→ **INSTRUCTIONS TO FOLLOW**: Retype the listing from the line with "At what coordinates" to the line with "click(500, 143)", leaving out the pictures.

→ **AVAILABLE DATA**:
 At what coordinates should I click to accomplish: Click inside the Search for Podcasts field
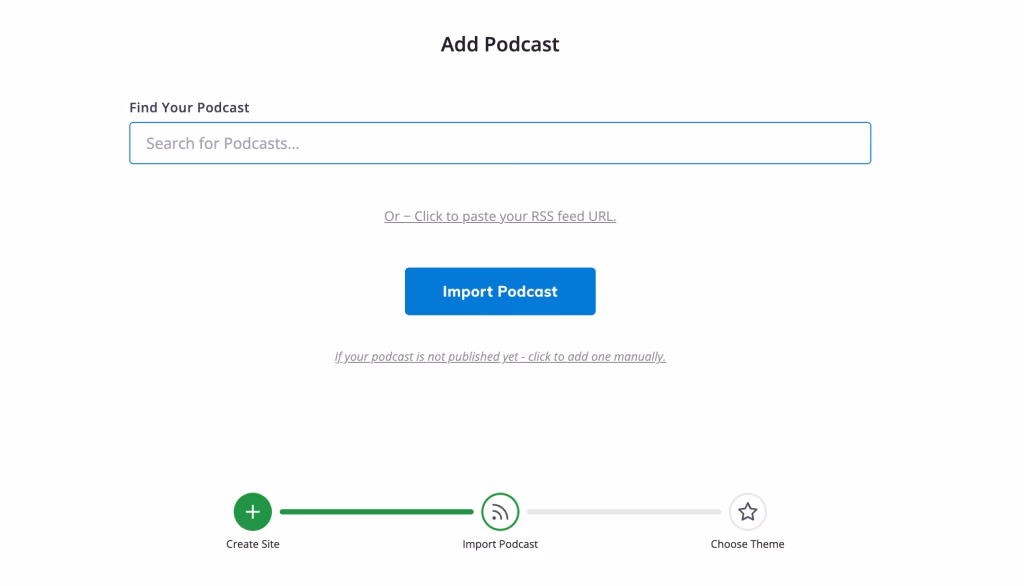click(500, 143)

==

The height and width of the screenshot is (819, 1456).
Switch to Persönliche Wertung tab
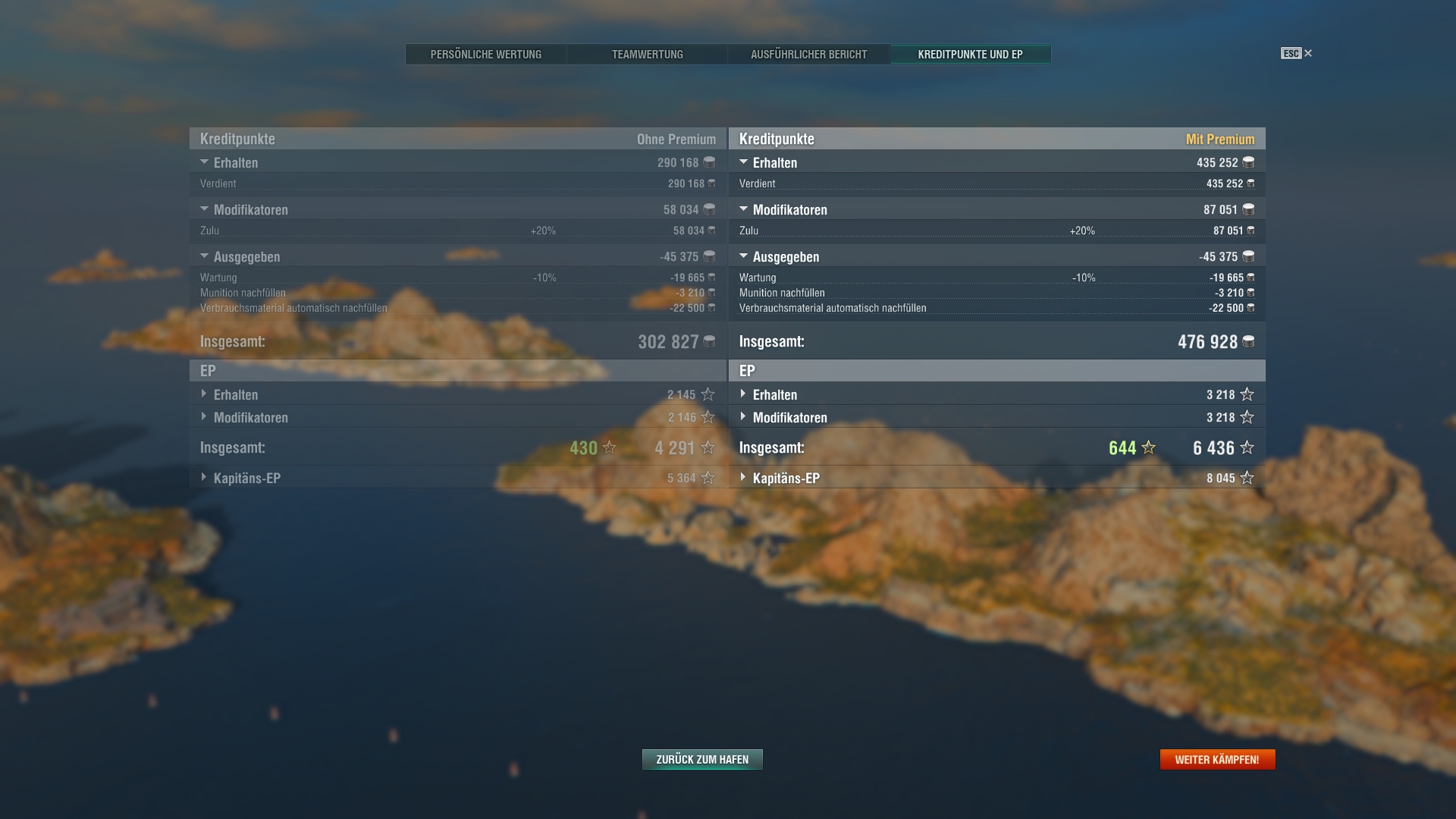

...

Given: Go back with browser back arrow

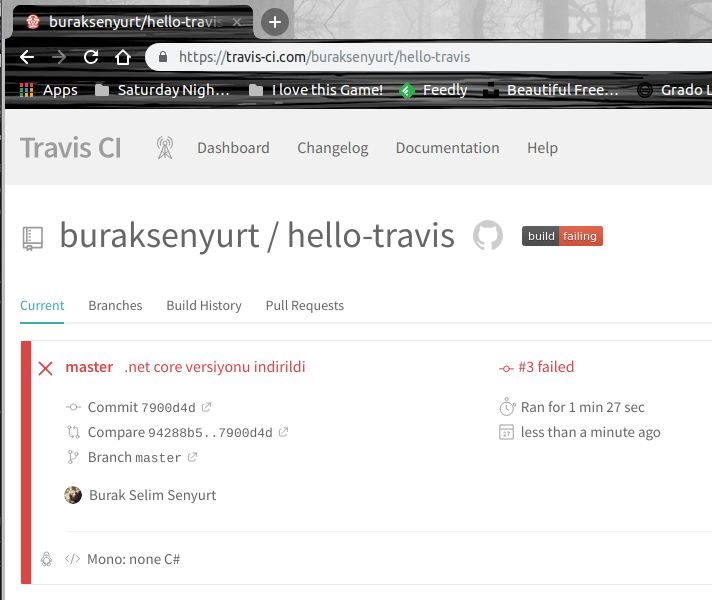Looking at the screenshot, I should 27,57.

→ **RESPONSE TO THIS EXERCISE**:
 At what coordinates should I click to accomplish: Click inside the Search for Podcasts field
click(500, 143)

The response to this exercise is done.